Section 43A of the IT Act, 2000 is the main component of the Act that protects sensitive and personal data in the nation. The section established the rights of data principals in the nation against body corporates and everything that these data controllers could do with their data. The IT Rules, 2011, which focused primarily on a small number of scenarios of processing, transfer, privacy, and protection of the personal data of data principals gathered by body corporates, were made public as a more detailed and targeted version of this section.
The rules established rights to information disclosure by data fiduciaries for fact-checking purposes, rights to information disclosure about the intended use of the information, recipients, and locations where the information will be processed, and rights to informed and unambiguous consent to such processing, transfer, third-party processing, or simply collection.

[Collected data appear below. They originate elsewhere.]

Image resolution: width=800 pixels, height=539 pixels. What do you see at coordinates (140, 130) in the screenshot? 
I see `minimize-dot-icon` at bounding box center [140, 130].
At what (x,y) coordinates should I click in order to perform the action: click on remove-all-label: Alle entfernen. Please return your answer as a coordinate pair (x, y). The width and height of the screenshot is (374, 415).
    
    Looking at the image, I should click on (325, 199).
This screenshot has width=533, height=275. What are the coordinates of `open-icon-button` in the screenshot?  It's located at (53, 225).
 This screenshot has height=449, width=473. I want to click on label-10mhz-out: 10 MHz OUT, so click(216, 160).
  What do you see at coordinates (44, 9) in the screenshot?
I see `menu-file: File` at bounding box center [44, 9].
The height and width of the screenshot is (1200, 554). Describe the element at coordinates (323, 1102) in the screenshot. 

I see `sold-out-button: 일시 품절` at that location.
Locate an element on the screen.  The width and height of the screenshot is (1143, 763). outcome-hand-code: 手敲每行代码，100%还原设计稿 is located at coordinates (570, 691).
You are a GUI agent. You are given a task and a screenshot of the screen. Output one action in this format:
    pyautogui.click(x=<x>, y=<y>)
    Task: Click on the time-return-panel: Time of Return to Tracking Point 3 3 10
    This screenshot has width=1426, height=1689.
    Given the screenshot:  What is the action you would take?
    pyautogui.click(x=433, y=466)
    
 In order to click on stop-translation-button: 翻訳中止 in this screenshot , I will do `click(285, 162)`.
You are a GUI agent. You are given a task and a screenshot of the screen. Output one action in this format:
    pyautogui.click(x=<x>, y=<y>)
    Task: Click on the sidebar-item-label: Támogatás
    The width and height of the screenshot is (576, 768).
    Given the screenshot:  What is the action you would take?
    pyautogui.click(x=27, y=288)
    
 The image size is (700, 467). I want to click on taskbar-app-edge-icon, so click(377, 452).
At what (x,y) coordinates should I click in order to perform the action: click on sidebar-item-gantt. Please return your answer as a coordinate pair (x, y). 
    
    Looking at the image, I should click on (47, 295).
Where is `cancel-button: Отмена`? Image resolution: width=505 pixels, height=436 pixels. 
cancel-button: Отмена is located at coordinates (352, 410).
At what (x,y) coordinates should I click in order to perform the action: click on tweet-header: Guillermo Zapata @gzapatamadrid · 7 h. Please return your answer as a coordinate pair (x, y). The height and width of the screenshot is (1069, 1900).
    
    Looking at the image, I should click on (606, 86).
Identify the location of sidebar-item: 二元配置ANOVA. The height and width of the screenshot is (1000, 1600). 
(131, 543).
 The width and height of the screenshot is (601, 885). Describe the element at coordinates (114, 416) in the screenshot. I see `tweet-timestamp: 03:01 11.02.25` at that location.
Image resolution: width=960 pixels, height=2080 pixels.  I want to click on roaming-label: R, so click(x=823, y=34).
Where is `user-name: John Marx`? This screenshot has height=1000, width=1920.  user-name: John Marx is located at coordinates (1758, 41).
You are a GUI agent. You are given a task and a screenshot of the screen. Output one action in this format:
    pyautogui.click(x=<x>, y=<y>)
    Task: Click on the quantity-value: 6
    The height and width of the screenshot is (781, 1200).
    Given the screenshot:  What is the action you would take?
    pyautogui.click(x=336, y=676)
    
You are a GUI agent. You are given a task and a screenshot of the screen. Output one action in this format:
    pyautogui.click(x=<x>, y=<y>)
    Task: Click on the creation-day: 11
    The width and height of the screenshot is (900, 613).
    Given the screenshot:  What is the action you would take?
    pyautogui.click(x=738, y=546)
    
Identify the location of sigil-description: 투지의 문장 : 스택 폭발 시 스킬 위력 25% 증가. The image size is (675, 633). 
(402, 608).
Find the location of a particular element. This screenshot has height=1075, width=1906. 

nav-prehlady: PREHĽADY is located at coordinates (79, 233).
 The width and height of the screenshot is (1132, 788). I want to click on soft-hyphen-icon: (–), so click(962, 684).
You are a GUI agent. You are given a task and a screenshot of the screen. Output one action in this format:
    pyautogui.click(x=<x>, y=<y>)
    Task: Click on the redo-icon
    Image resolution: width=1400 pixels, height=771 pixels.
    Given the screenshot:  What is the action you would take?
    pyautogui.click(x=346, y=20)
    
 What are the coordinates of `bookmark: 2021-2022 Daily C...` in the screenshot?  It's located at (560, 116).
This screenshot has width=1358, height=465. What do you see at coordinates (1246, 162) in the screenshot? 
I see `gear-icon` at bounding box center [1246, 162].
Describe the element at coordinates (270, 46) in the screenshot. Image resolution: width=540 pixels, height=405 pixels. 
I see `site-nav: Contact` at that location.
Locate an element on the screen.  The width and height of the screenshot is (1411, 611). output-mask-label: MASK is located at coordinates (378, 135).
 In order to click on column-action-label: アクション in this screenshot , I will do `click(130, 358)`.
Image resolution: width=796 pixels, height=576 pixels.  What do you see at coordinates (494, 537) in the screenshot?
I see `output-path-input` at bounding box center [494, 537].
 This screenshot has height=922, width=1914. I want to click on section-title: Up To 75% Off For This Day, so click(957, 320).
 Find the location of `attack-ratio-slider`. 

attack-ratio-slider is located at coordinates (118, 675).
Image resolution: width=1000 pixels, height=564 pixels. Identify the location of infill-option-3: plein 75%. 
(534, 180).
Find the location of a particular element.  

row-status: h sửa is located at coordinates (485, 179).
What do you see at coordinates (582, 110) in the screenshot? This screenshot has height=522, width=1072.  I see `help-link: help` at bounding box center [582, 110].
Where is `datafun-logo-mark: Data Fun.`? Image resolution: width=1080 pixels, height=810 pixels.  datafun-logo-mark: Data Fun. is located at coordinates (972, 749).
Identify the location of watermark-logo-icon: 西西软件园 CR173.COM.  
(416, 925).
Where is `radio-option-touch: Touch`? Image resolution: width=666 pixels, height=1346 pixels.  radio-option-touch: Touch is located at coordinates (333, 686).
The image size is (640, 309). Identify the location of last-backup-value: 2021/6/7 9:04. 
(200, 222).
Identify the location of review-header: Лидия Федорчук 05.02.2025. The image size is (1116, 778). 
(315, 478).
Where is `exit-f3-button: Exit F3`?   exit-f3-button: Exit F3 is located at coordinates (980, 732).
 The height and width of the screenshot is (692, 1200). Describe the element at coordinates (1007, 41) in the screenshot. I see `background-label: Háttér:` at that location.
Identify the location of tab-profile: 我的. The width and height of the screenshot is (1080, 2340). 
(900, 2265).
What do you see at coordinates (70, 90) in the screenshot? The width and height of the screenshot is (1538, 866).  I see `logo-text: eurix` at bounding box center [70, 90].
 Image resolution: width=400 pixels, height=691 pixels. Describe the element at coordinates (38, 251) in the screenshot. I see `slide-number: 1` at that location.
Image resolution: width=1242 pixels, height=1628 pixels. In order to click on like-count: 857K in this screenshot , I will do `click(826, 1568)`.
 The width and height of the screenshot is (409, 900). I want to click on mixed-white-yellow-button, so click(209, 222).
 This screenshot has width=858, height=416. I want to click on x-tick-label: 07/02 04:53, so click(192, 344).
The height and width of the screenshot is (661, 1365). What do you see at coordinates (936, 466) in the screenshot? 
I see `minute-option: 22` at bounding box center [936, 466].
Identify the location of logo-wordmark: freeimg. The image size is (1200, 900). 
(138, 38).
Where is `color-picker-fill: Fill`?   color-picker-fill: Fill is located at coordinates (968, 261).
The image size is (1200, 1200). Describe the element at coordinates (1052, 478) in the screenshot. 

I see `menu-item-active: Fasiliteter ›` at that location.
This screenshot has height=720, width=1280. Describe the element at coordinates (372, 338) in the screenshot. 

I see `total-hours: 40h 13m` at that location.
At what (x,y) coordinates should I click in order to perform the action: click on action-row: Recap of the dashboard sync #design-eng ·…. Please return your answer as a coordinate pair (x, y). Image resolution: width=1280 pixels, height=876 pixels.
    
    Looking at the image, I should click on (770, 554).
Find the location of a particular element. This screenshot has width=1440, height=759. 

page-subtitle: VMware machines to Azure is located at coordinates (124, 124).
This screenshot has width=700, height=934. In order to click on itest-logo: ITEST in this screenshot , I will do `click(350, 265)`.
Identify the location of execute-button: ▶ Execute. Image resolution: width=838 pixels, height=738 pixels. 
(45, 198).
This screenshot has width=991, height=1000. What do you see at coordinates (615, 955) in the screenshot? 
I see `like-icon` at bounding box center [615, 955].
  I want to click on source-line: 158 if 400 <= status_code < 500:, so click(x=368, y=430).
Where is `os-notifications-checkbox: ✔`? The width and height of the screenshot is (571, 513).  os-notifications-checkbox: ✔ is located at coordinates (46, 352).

The penalties for violating a valid contract safeguarding such personal information are outlined in Section 72A of the IT Act, 2000. According to the clause, disclosing such information to an unauthorized third party or to the general public constitutes a violation of a valid contract and is punishable by a fine of up to Rs. 5 lakh or a jail sentence of up to 3 years, or both. Without a constitutional declaration of such rights, the rights established by the IT Act’s provisions are weak. None of the aforementioned clauses could provide the essential safeguards of a citizen’s privacy and data if the right to privacy is not guaranteed in a given nation.
Justice K.S. Puttaswamy (Retd.) v. The Union of India was the case that made the Right to Privacy a Fundamental Right under the Indian Constitution. The lawsuit involves a challenge to the constitutionality of the Aadhar Scheme’s newly implemented provisions. Thus, this lawsuit argued that the right to privacy is a basic right together with the right to informational privacy.
The right to privacy was declared a fundamental right under Article 21 of the Constitution on August 24, 2017, together with the rights to life and personal liberty. Additionally, it gave the Parliament the authority to develop rules governing information and data privacy in the nation while also noting the pressing need for such regulations.
Sensitive Personal information is information that is precious to an individual’s privacy, such as biometrics (as in the situation cited above), financial information, information about a person’s sexual orientation or political membership, and several other sorts of personal information. Any privacy breach, leak, or unauthorised access to this data poses a substantial risk to the safety, right to life, and personal liberty of the individual concerned.
Sensitive Personal Data is now in a protected position as a law is specifically designed to safeguard it as a result of the inclusion and conclusion of the Right to Informational Privacy within the scope of a Fundamental Right. The Srikrishna Committee was established in July 2017 and delivered its first report in 2018, followed by its 2019 report, which is now being discussed in the Parliament.